(Screenshot and document pointing records)
★ ★ ★ ★ ★

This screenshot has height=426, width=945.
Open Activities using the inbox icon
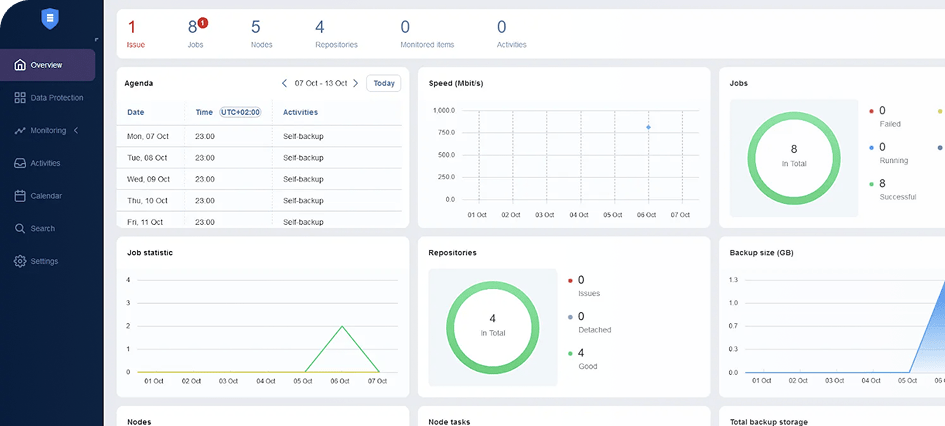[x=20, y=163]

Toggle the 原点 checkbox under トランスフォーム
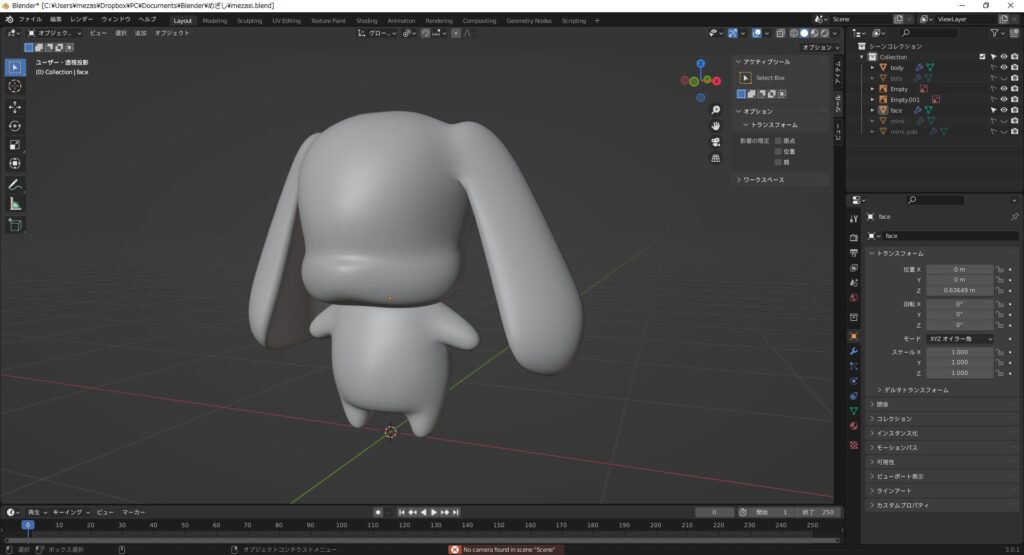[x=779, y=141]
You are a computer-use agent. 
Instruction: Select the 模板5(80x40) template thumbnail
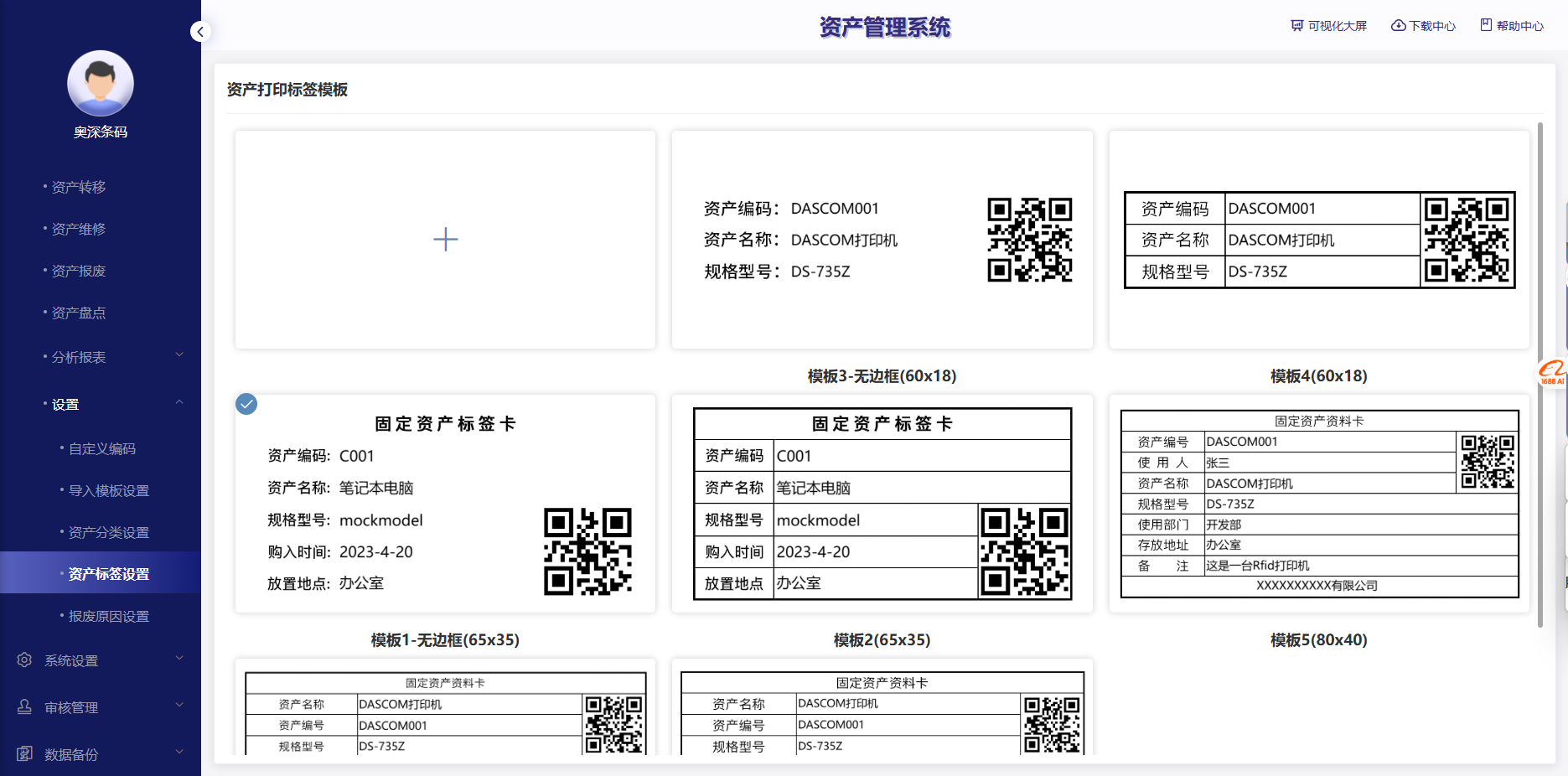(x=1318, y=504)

★ ★ ★ ★ ★

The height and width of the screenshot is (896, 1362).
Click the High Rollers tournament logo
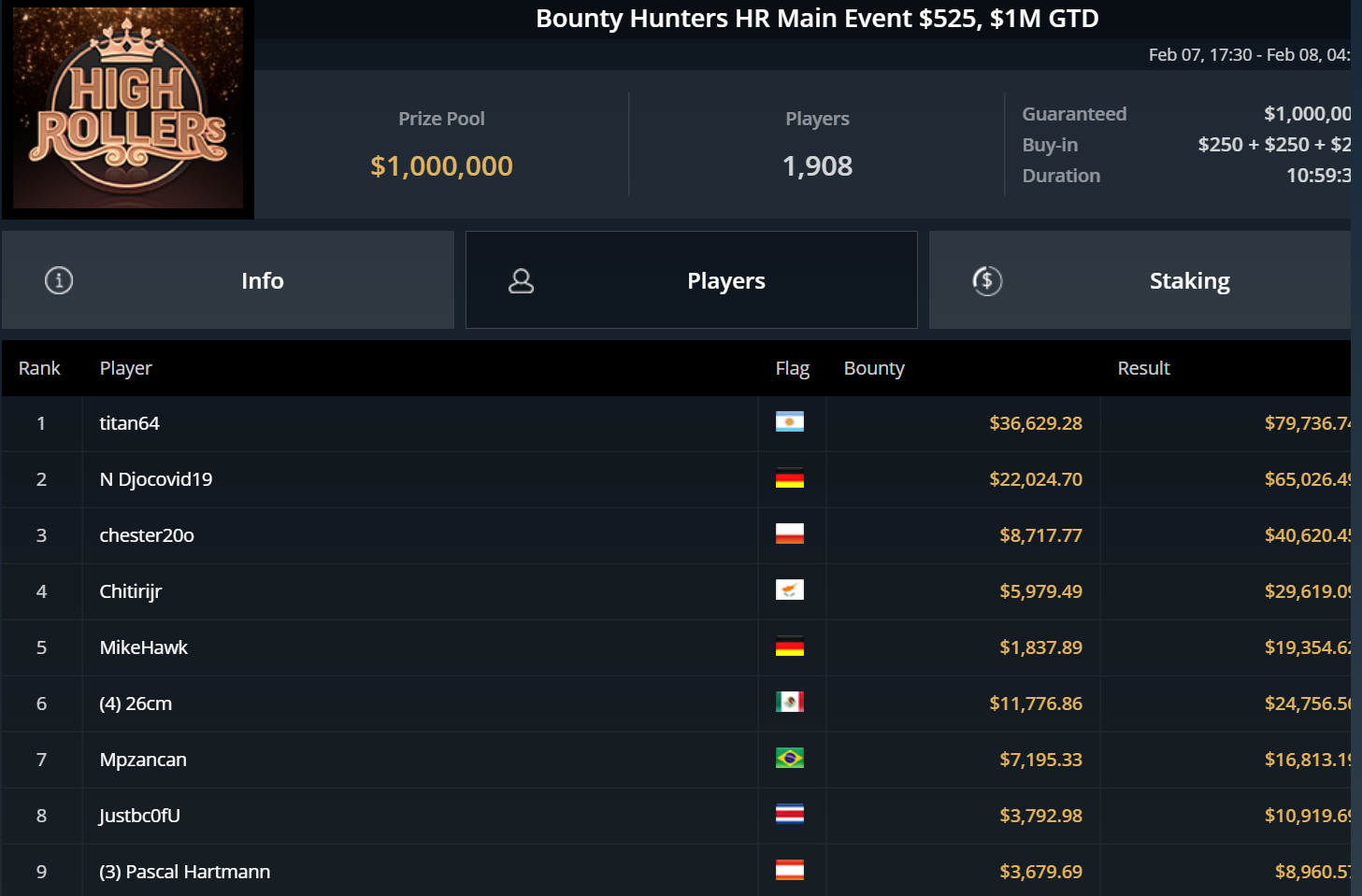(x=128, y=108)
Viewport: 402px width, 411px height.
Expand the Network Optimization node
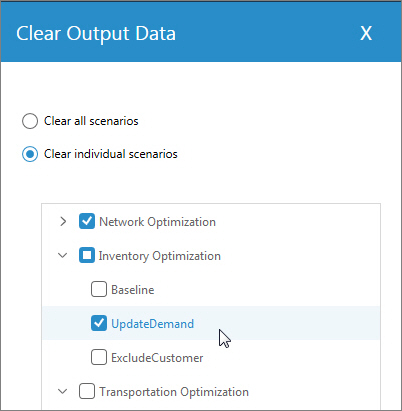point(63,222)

★ ★ ★ ★ ★

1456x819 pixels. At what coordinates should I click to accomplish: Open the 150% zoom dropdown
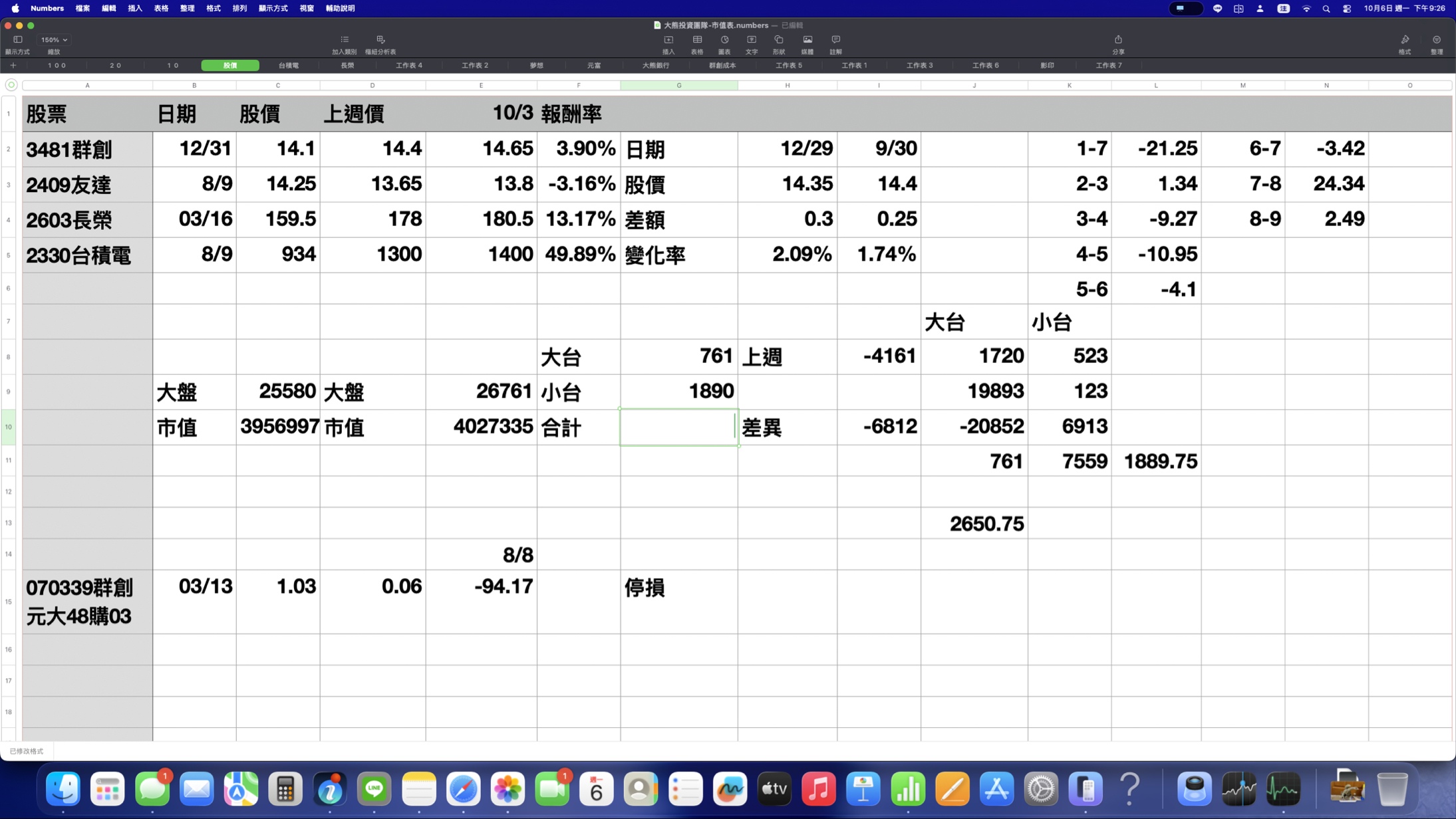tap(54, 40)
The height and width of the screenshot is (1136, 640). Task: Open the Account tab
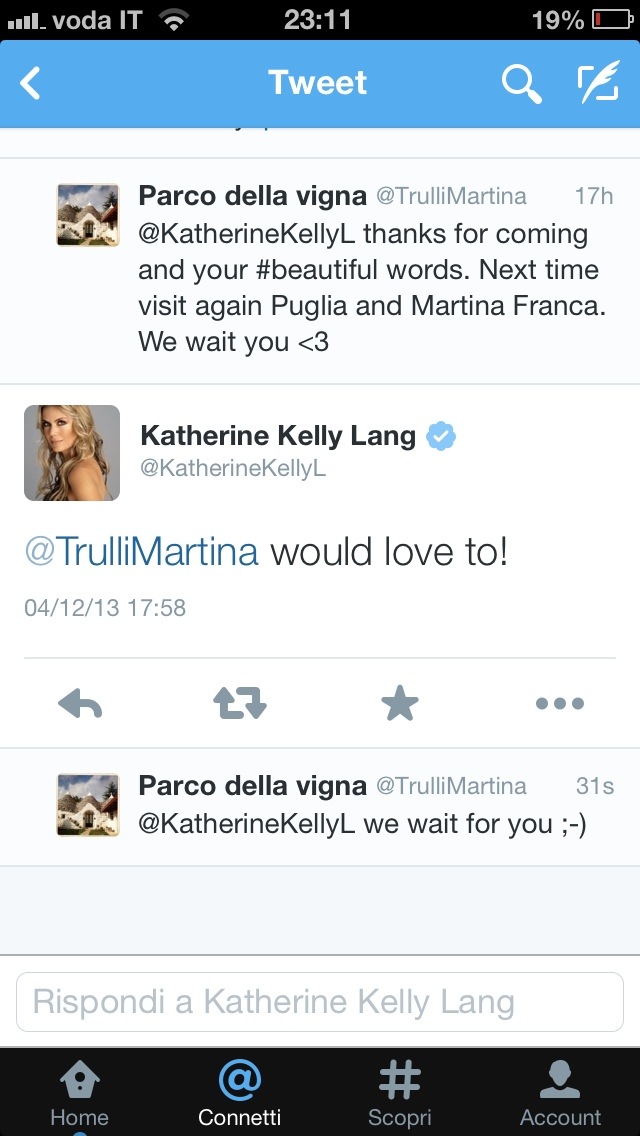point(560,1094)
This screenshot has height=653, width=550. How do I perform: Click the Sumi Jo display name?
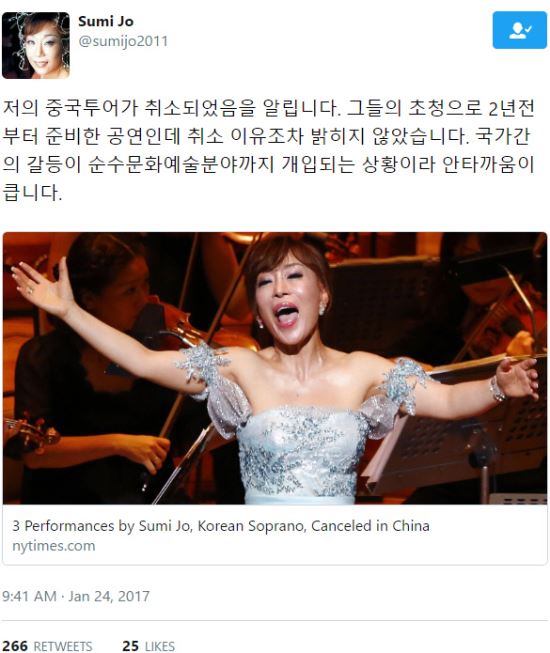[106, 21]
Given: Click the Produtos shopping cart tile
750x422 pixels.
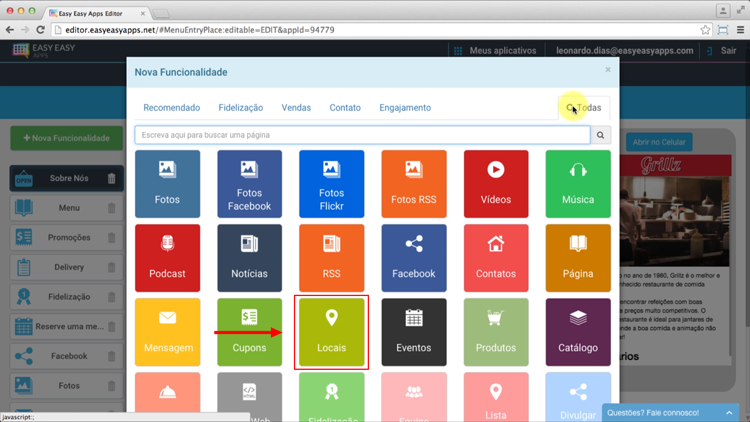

★ ★ ★ ★ ★

▶ GOAL:
Arrange everything from the line containing "Viewport: 402px width, 411px height." down to the line containing "point(63,222)" as a Markdown table with the columns Row and Line, giving each line its own numbered row and skipping blank lines. Leave the pictures out of the table.

▶ THE SOLUTION:
| Row | Line |
|---|---|
| 1 | Viewport: 402px width, 411px height. |
| 2 | Expand the Network Optimization node |
| 3 | point(63,222) |